14 Januari 2014

Angguk, Kesenian Langka Bernapas Islam


Mengisi hari-hari tua, Maryoto (70), dalang kesenian Angguk asal Desa Pasunggingan, Kecamatan Pengadegan, Purbalingga ini dengan cara bertani. Sejatinya, bertani bagi Maryoto dan sebagian anggota grup kesenian Angguk adalah pekerjaan utama, sementara berkesenian hanya sampingan.

Kesulitan air bagi warga Pengadegan pada umumnya mengakibatkan pertanian yang dikerjakan adalah berkebun dengan tanaman singkong dan jagung, bukan pertanian padi. Tidaklah luas tanah pertanian yang dikerjakan Maryoto yang merupakan tanah turun-temurun.

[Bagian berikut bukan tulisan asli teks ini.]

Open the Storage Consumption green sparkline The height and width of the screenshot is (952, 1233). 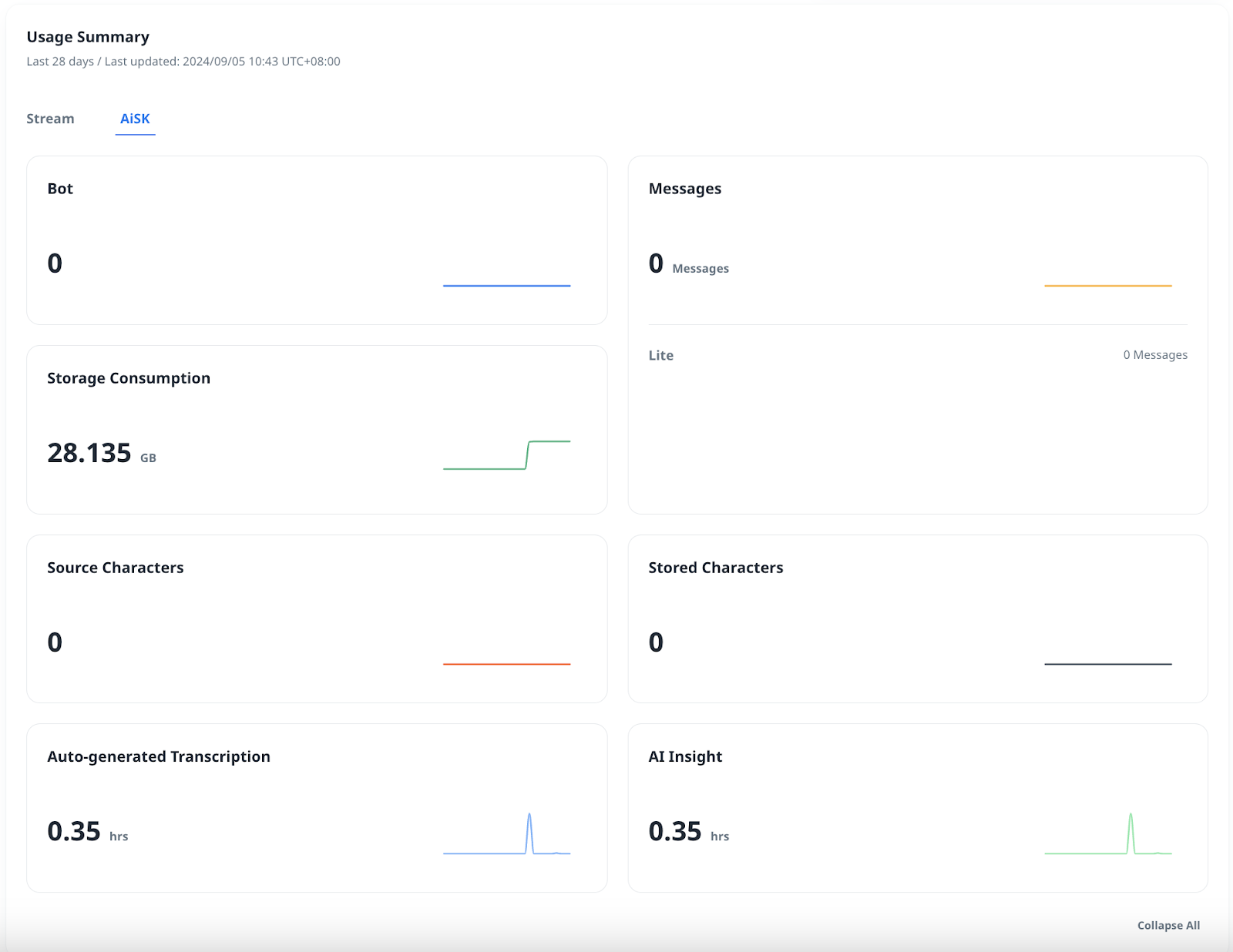click(x=506, y=454)
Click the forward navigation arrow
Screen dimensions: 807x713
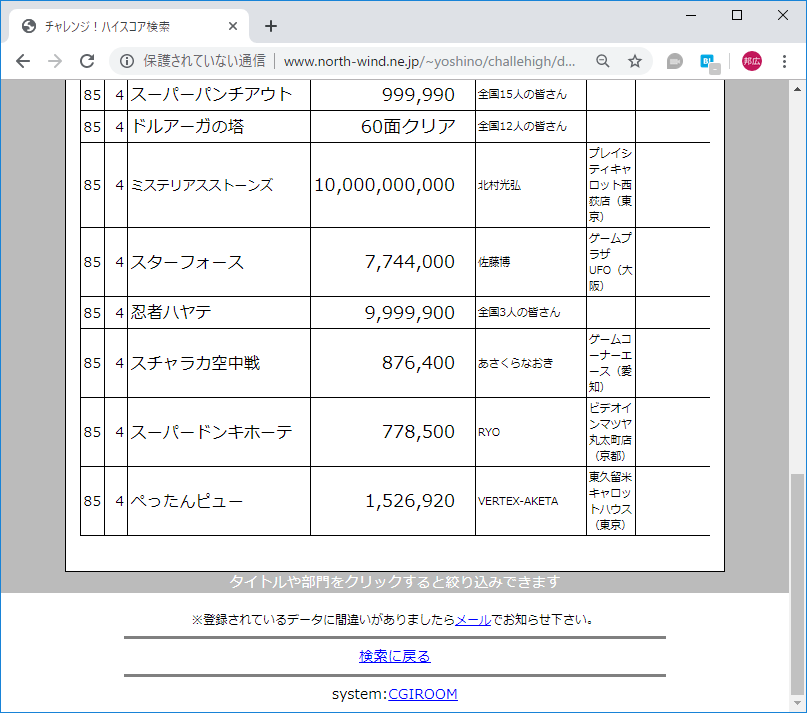(x=54, y=61)
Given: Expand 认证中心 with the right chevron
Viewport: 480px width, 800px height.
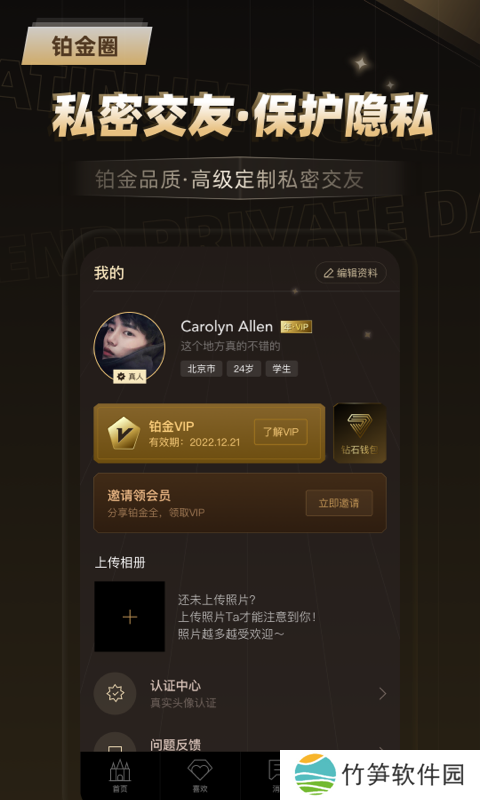Looking at the screenshot, I should tap(383, 693).
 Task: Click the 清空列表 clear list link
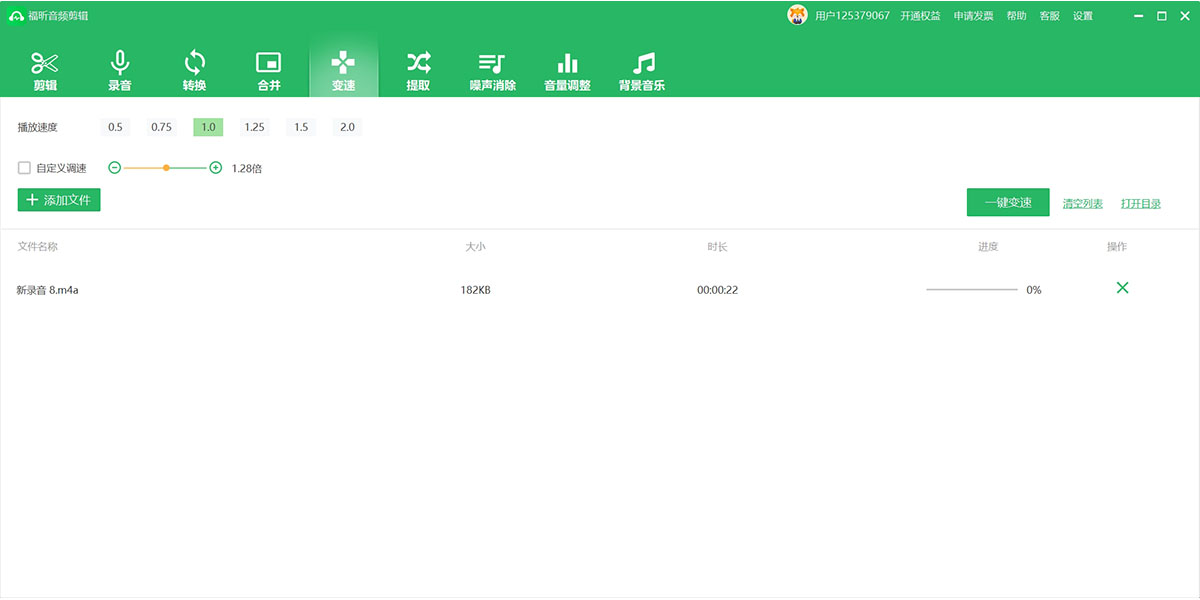[1082, 204]
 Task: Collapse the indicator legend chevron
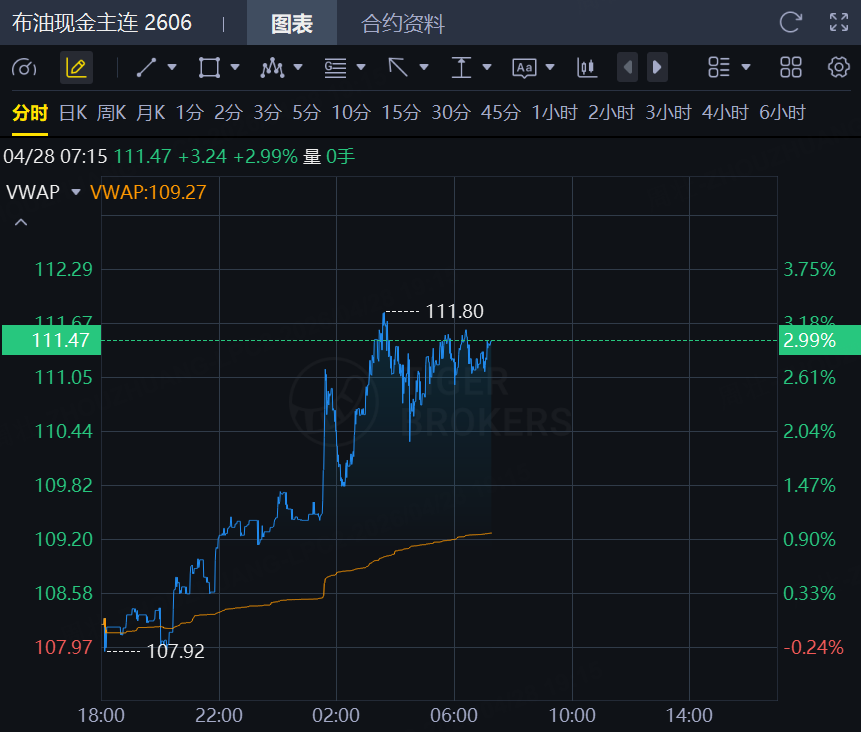click(x=20, y=223)
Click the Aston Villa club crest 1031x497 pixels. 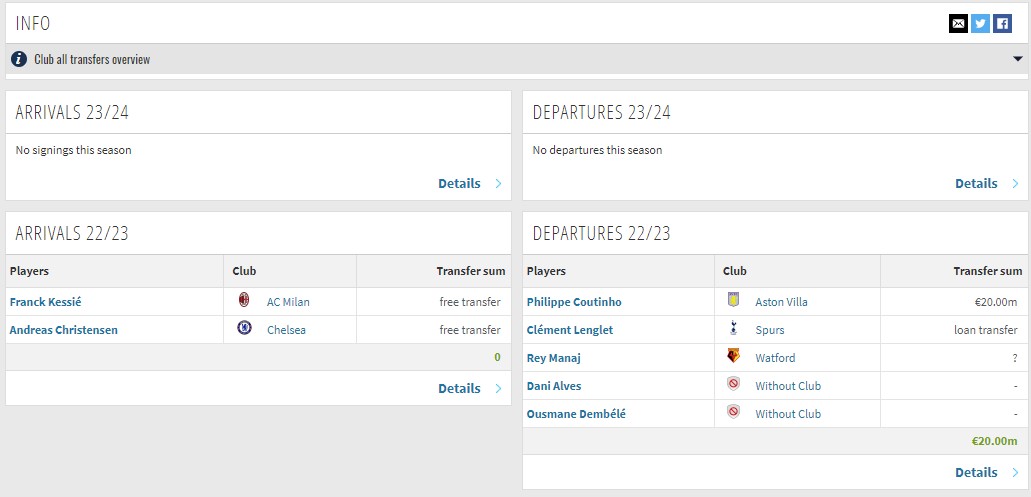pyautogui.click(x=734, y=301)
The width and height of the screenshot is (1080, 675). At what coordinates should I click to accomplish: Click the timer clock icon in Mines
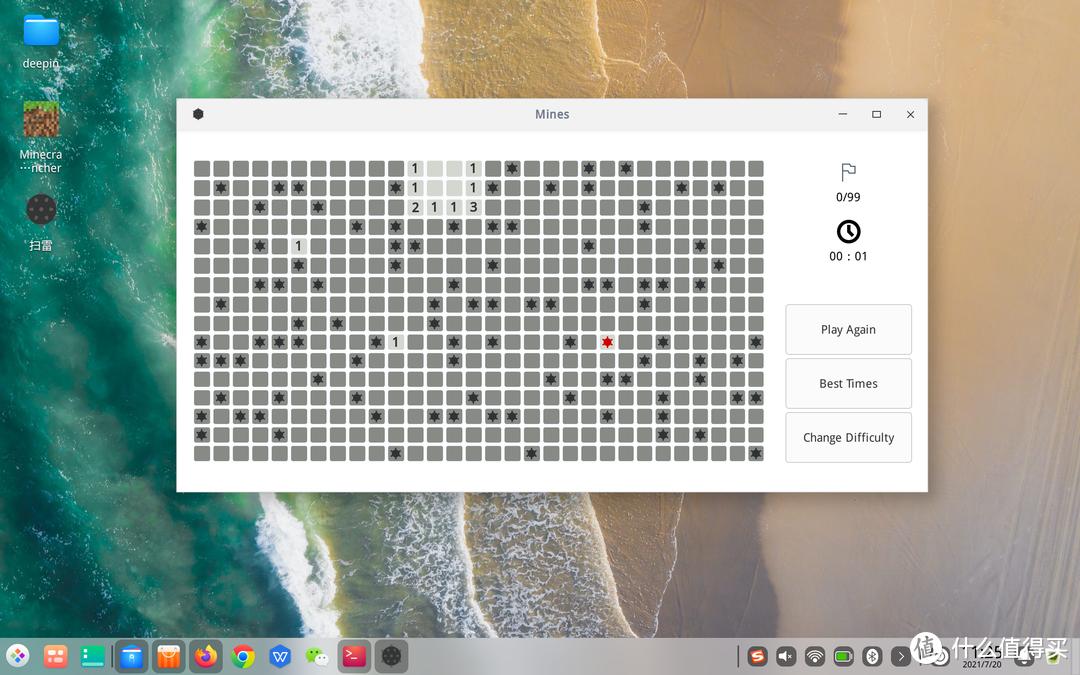(848, 231)
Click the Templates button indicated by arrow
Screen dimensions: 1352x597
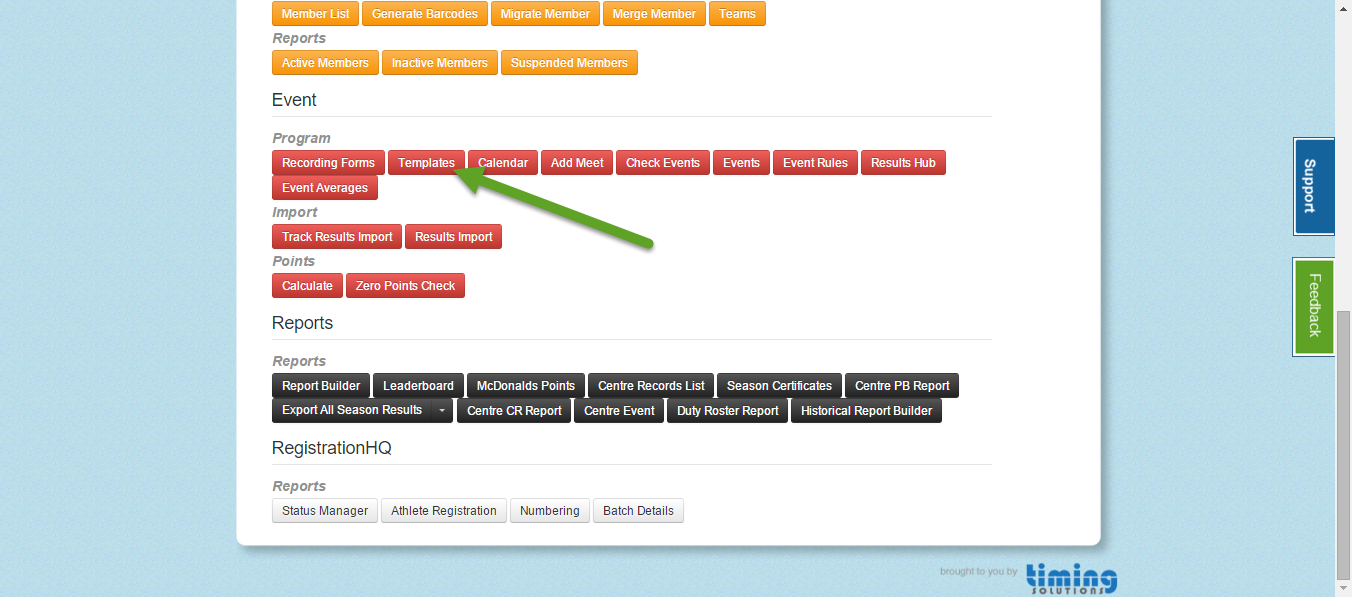[x=426, y=162]
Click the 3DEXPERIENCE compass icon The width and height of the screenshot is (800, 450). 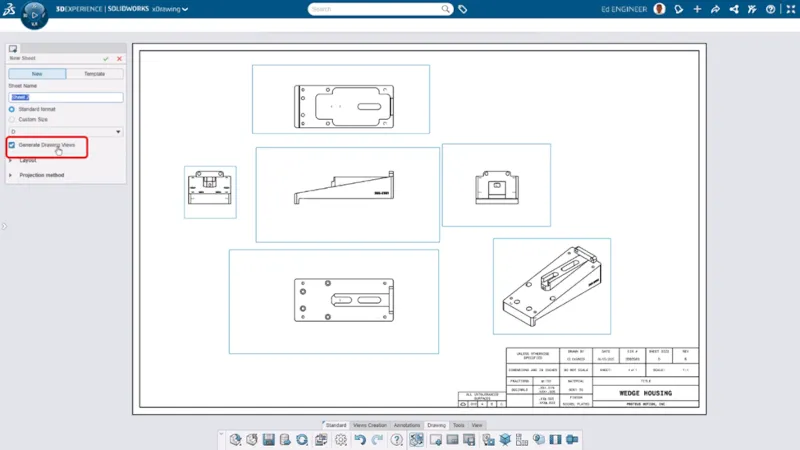point(35,17)
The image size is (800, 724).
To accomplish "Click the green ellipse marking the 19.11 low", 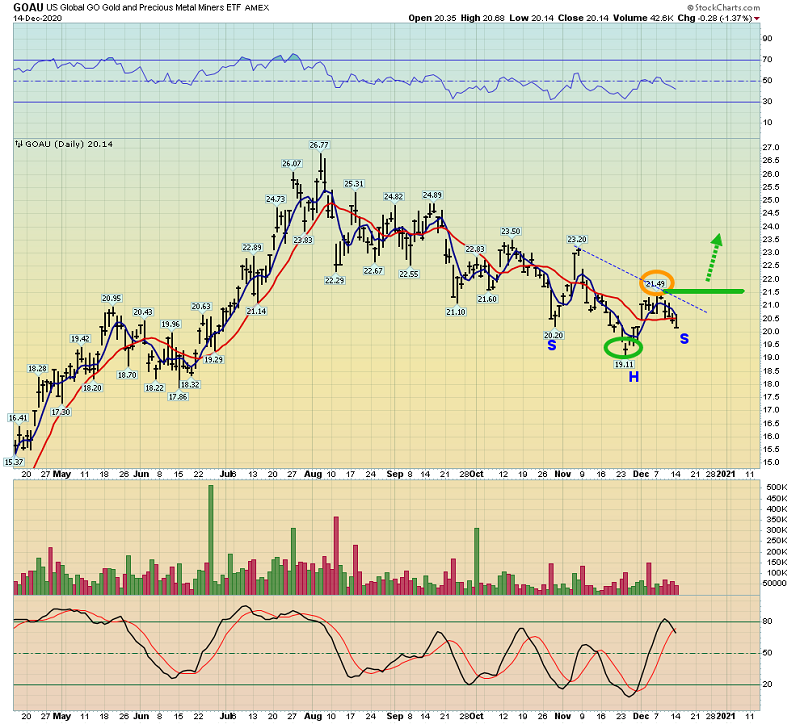I will (624, 348).
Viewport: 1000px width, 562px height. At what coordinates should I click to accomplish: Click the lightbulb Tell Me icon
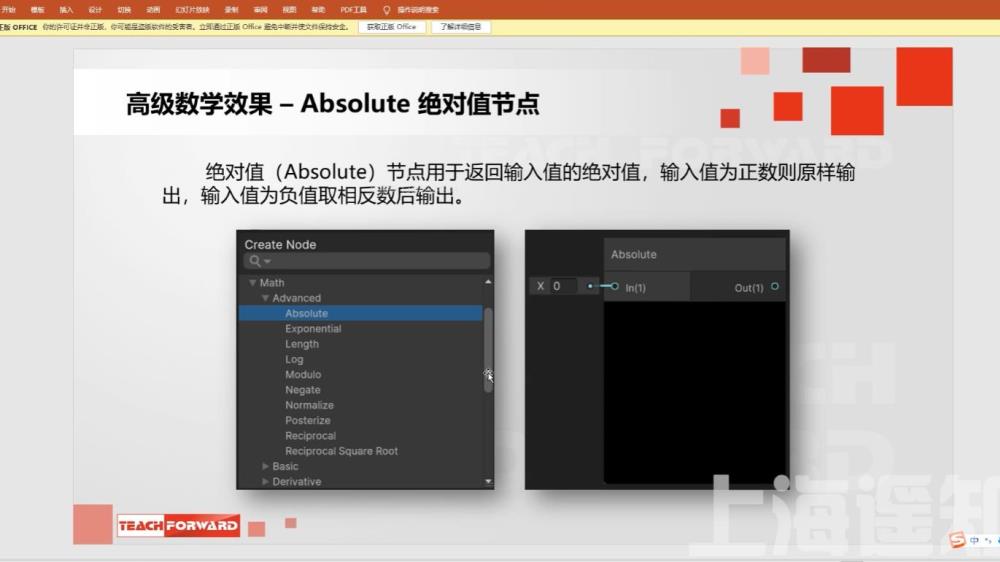(387, 9)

Tak hanya tanah yang diwariskan, Maryoto pun mewarisi kesenian langka Angguk yang sudah ada sejak zaman Belanda di desanya dari kakek dan bapaknya. “Saya ini generasi ketiga yang menjalankan seni Angguk. Sebelumnya bapak saya Ahmad Roji dan kakek saya Asep Wijaya,” tutur kakek yang mempunyai 5 anak dan 10 cucu ini.

Kesenian Angguk merupakan kesenian bernapaskan Islami. Ciri-cirinya dengan gerakan penari yang berjumlah delapan orang dengan gerakan mengangguk-angguk. Konon, anggukan merupakan bentuk penghormatan kaum muslim saat mereka saling bertemu. Selain itu, alat musik untuk mengiringi tarian berupa rebana, bedug, dan kendang. Sementara syair-syair yang dilantunkan diambil dari kitab Barzanji.

Tarian Angguk ini dibawakan oleh delapan penari yang semuanya laki-laki. Dua penari dibagian depan disebut barong atau mbarep, empat penari tengah prajurit, dan dua penari belakang dinamakan buntil. Khusus penari buntil diperankan oleh anak-anak atau remaja.

Regenerasi
Keterlibatan anak-anak dalam kesenian Angguk ini, meyakinkan Maryoto, bahwa kesenian langka peninggalan nenek moyang ini akan mampu bertahan. Kerap anak-anak SD atau SMP main ke rumah Maryoto yang sekaligus sebagai sanggar seni Angguk “Sri Rahayu”.

“Mencari pemain Angguk caranya ya dengan merayu anak-anak yang suka main ke rumah. Kalau mereka suka, tinggal menemui orang tuanya. Seringkali anaknya ingin bermain Angguk tapi orang tuanya yang tidak setuju, atau sebaliknya,” ungkap Maryoto yang juga bertindak sebagai dalang Ebeg.

Saat ini, penari Angguk yang berperan sebagai buntil yaitu Gilang Pratama yang sudah duduk di bangku kelas XI SMKN Bawang Banjarnegara dan Kris Egianto yang masih duduk di kelas IX SMPN 3 Pengadegan Purbalingga.

Menurut Kris Egianto, awal bergabung dengan grup Angguk “Sri Rahayu” beberapa bulan lalu karena kerap bermain ke rumah Maryoto yang memang tak jauh dari rumahnya. “Kadang melihat mereka latihan, saya seperti jatuh cinta pada kesenian Angguk. Orang tua saya setuju dan mendukung saya bergabung,” jelas remaja yang juga suka bermain sepakbola.

Tidak ada rasa khawatir di wajah Maryoto, kesenian langka Angguk ini akan punah. Mata batinnya mampu melihat anak-anak yang akan bergabung dan meneruskan kesenian Islam ini. Karena itu, salah satu usaha Maryoto dengan memperbaharui gerakan dan cara menabuh alat musik agar lebih dinamis.